Common Questions Parents ask about Cognitive Assessments

What are Cognitive Assessments? Does my child need one?

You may be the parent of a child and have received a recommendation that a cognitive assessment or psychometric assessment be obtained.  These assessments help identify a child’s mental capability and behavioural styles in how they best fit into everyday life and the academic system. It also allows families, teachers, and other professionals to gain an understanding of your child’s cognitive and learning difficulties, academic strengths and weaknesses, and school readiness. 

Is this the same as an IQ test? What does IQ mean?

This is a common question asked by many parents of children who have been recommended by schools or others to identify how they can best fit into the everyday academic system. The IQ test, which stands for Intelligence Quotient, is only one part of a battery of test that helps identify a child’s mental capabilities and behavioural styles. The purpose of these tests is to identify the strength and weaknesses of your child which you can implement at home or start a conversation with your teachers and other professional on how best to support your child in the near future.

These assessments can identify:

  • Cognitive and learning difficulties and how to help them,
  • Diagnose intellectual difficulties and disabilities,
  • Differentiate between emotional and cognitive difficulties, and
  • Intellectual giftedness.

Why might a cognitive assessment help my child?

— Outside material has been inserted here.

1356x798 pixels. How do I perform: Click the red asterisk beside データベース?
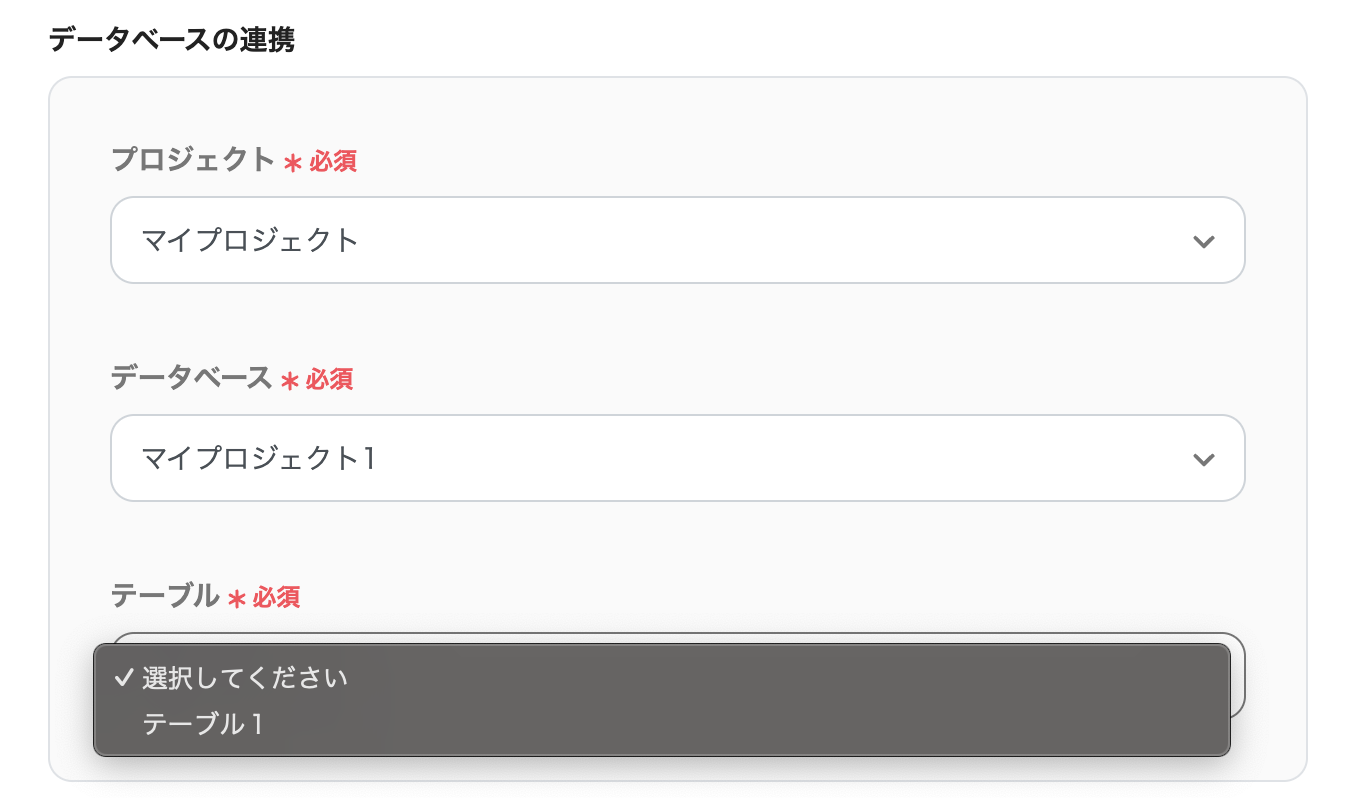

There are a multitude of reasons why a cognitive assessment may be recommended for your child including:

  • To identify a child’s cognitive strengths and weaknesses.
  • To obtain an accurate profile of an individual’s overall intellectual functioning or IQ level.
  • To assist in developing learning strategies and recommendations
  • To assist in the examination of:
  • Intellectual giftedness
  • Specific learning disabilities
  • Intellectual disability
  • Learning difficulties
  • Autism Spectrum Disorder
  • Attention Deficit Hyperactivity Disorder

The psychologist will also provide recommendations after the evaluation on how to proceed with the outcome of the assessment.

I’m not sure if my child is ready for School. How best can I support them when they start?

A cognitive assessment or intelligence test is used to determine a child’s learning capability by identifying their cognitive strengths and weaknesses. The results from a cognitive assessment can provide a profile which can assist with the development of individualised learning plans and intervention.  

What is involved in these assessments?

These assessments can involve a short battery of tests conducted to suit a child’s general and academic functioning in the context of their everyday life. At Play Therapy Melbourne, our assessments are run by a Clinical Psychologist. Having a clinical psychologist allows for a multifaceted evaluation of factors that affect the child’s general and academic functioning including emotional, environmental, physical, and cognitive factors. Understanding these factors will lead to a comprehensive report that details the outcome of the assessment, how to apply the appraisal process day-to-day, and provide future general and academic goals for the child.

 An assessment at Play Therapy Melbourne is usually structured across a few sessions:

Interview session: A parent/caregiver-only session that involves answering questions relevant to the child’s psychological and medical background and relevant school history.

Cognitive assessment: After the interview session, a standardised battery of tests involving both quantitative and qualitative measures can span across two-to-three sessions. Each assessment can last from up to 90 minutes, with adequate breaks and rests provided to the child tested.

Feedback session: The feedback involves discussing the overview of the assessment and a future treatment recommendations or necessary referrals to help with the child’s ongoing functioning.

Some questionnaires may be given to the family to pass on to the school or other associated services related to the child to get a thorough and extensive reflection of the child’s capacity.

What does a cognitive assessment measure?

At Play Therapy Melbourne a registered psychologist completes a comprehensive initial interview with parent(s) to gather background information and discuss the reason for referral. A cognitive assessment is then completed with the child to assess abilities such as:

Verbal Reasoning
Ability to use and understand words and being able to apply them to form a verbal concept, expression and reasoning.

Visual Spatial
Ability to take in visual details and understand their relationship in a space or how they are constructed. Understanding of the relationships between parts and a whole and integration of visual and motor skills.

Fluid Reasoning
Ability to see the relationship between visual objects and apply the concept.

Working Memory
Ability to hold visual and auditory information in mind while working on other tasks as well as demonstrating attention and concentration.

Processing Speed
Speed and accuracy of visual scanning and identifying visual objects, short-term memory, and visual-motor coordination.

Who can be seen?

At Play Therapy Melbourne, anyone, including children 4 to 17 years of age, with known or suspected cognitive, attentional, or learning difficulties can be referred for assessment. We also see children to assess for giftedness. 

These assessments are run by our psychologist Sian, who has experience and an interest in helping families and schools better understand and work with their children’s gifts and challenges.